### Dataset
..............................

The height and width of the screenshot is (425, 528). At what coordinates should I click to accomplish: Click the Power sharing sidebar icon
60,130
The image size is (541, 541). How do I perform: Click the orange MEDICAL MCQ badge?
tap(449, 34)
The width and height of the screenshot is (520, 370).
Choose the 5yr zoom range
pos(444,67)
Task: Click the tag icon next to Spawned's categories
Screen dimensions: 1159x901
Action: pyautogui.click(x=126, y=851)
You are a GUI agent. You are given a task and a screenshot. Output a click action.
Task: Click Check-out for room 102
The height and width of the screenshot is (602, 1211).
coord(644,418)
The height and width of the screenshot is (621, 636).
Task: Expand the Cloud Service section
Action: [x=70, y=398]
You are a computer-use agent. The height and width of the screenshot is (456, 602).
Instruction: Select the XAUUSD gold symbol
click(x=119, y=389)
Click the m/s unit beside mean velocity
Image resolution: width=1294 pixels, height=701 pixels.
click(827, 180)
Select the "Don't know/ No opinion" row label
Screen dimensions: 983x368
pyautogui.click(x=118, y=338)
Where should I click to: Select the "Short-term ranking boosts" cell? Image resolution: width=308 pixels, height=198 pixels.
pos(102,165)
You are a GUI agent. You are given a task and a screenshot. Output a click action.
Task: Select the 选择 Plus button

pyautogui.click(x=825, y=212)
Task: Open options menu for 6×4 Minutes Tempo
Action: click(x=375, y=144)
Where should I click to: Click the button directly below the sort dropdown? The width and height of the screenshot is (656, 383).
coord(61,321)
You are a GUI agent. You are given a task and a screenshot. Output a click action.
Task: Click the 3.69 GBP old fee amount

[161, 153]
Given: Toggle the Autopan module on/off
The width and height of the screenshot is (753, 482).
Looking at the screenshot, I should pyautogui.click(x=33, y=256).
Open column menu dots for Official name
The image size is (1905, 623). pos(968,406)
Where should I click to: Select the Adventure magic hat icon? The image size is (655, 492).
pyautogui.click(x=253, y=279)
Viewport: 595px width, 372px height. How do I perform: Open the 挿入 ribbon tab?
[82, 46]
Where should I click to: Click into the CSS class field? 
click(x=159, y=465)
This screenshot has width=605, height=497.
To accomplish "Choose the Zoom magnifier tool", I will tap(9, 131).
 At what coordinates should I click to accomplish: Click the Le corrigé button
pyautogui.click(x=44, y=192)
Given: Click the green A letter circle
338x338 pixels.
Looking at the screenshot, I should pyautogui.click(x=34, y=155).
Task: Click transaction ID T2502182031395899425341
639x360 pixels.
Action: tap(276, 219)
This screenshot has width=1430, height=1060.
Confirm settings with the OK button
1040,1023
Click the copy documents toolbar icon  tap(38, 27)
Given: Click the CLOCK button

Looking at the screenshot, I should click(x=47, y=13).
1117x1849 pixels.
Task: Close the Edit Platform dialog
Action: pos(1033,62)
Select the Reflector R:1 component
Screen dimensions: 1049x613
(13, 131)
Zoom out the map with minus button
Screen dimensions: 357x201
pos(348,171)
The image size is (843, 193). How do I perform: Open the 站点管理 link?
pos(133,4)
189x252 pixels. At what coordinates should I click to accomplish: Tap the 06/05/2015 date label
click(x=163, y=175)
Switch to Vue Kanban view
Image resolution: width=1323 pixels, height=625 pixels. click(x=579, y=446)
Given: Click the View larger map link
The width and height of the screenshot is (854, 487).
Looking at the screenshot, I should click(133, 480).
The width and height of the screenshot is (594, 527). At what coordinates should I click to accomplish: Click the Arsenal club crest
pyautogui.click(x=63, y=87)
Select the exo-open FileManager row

..............................

### Exercise aim
Copy the lines above exactly, beginning at the line that has "639x360 pixels." and stopping after the line that has "Select the Reflector R:1 component", and omit the rest.

### Result for this task
639x360 pixels.
Action: tap(276, 219)
This screenshot has width=1430, height=1060.
Confirm settings with the OK button
1040,1023
Click the copy documents toolbar icon  tap(38, 27)
Given: Click the CLOCK button

Looking at the screenshot, I should click(x=47, y=13).
1117x1849 pixels.
Task: Close the Edit Platform dialog
Action: pos(1033,62)
Select the Reflector R:1 component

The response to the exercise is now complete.